Requirement ::
Output each entry verbatim.

Data provided ::
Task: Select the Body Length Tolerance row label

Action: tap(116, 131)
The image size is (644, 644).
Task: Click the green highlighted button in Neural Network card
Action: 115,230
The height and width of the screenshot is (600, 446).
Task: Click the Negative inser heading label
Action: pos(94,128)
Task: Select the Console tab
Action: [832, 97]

Solution to the problem ::
Task: Select the Body Length Tolerance row label

Action: tap(116, 131)
The image size is (644, 644).
Task: Click the green highlighted button in Neural Network card
Action: 115,230
The height and width of the screenshot is (600, 446).
Task: Click the Negative inser heading label
Action: pos(94,128)
Task: Select the Console tab
Action: [832, 97]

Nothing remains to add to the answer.